TEXTO SELECCIONADO:
Tales son las características de la Orden masónica, y de la Orden caballeresca. Las bases de estas dos Ordenes son las mismas, o quizá mejor tienen la misma y única base, que es el Cristo, Hijo y Verbo de Dios: Verbo Creador y Verbo Encarnado. De donde la relación de analogía, incluso de equivalencia, entre, primeramente, las siete virtudes cristianas: las cuatro virtudes cardinales, explícitamente denominadas «masónicas» por nuestros rituales, y las tres virtudes teologales, indicadas por sus iniciales en el cuarto tablero del grado de Maestro Escocés; en segundo lugar, las siete armas del caballero; y en tercer lugar, los siete dones del Espíritu Santo[16].


La realidad energética profunda, el motor de su acción es idéntico: es lo que el Régimen llama la Iniciación, socorro otorgado por la Providencia para reparar los efectos de la caída y puesto en práctica por el Cristo, que contemplado bajo este aspecto, nuestros textos doctrinales denominan el Gran Reparador[17]. De donde una identificación en profundidad, más allá de las distinciones de forma y acción: «La verdadera Caballería era la verdadera Iniciación o verdadera Masonería, palabra que se ha convertido en sinónimo».

MATERIAL:
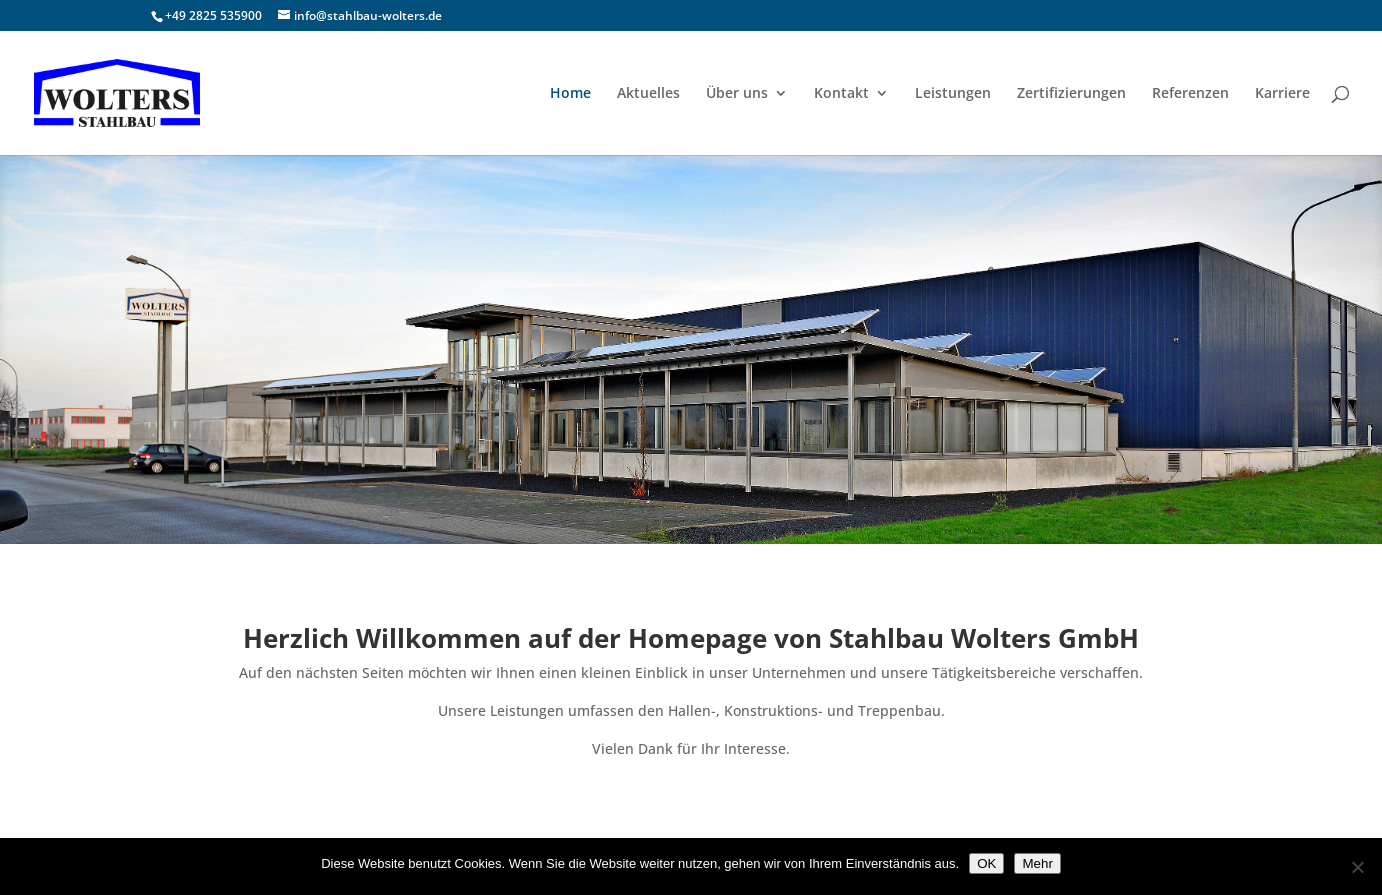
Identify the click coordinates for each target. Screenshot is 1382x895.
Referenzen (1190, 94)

QUÉ SE PIDE:
1. Indica si cada afirmación concuerda con el texto sobre las Órdenes masónica y caballeresca y responde sí o no. Cita entre comillas las palabras del texto que lo deciden. (a) Las tres virtudes teologales aparecen indicadas por sus iniciales en el cuarto tablero del grado de Maestro Escocés. (b) Las dos Órdenes tienen bases diferentes. (c) Los textos doctrinales denominan al Cristo el Gran Reparador.
2. Enumera las series de siete elementos que el texto sobre las Órdenes masónica y caballeresca pone en relación de analogía.
3. Por favor, continúa el texto sobre las Órdenes masónica y caballeresca a partir de su última oración.

RESPUESTAS ESCRITAS:
1.
(a) Sí: «indicadas por sus iniciales en el cuarto tablero del grado de Maestro Escocés».
(b) No: «Las bases de estas dos Ordenes son las mismas».
(c) Sí: «nuestros textos doctrinales denominan el Gran Reparador».

2.
- las siete virtudes cristianas
- las siete armas del caballero
- los siete dones del Espíritu Santo

3.
Hay igualmente unión –sin confusión- de las dos cualidades, la de masón y la de caballero. La aspiración del masón –y no se es masón en plenitud si no se es cristiano, es decir rectificado[18]- aspiración anunciada, pero todavía confusa y casi inconscientemente en ese estadio, por la divisa Meliora Praesumo, es la de hacerse «reconocer como un verdadero Caballero Masón de la Ciudad Santa».


Hacerse reconocer como tal, se dice, formulado de otra manera: «construir constantemente en el Templo del Señor». Tal es la operación que revela –y que cumple- la cualidad de Caballero Masón de la Ciudad Santa en todas las implicaciones de esta denominación.


Esta operación consiste en tres obras:
-         el culto al verdadero Dios;
-         el amor al prójimo;
-         el combate contra el reino de las tinieblas[19].

Esto es, «remontarse al objeto primitivo de la iniciación masónica».

Esta remontada no puede en ningún caso ser egoísta y no puede continuar siendo abstracta; debe dar fruto y por consecuencia ser concretamente altruista, y ordenada a la caridad:


«Nos encontramos situados entre la Iniciación simbólica y la Iniciación perfecta, para ayudar a remontarse hasta la Orden primitiva a aquellos que la divina misericordia llama».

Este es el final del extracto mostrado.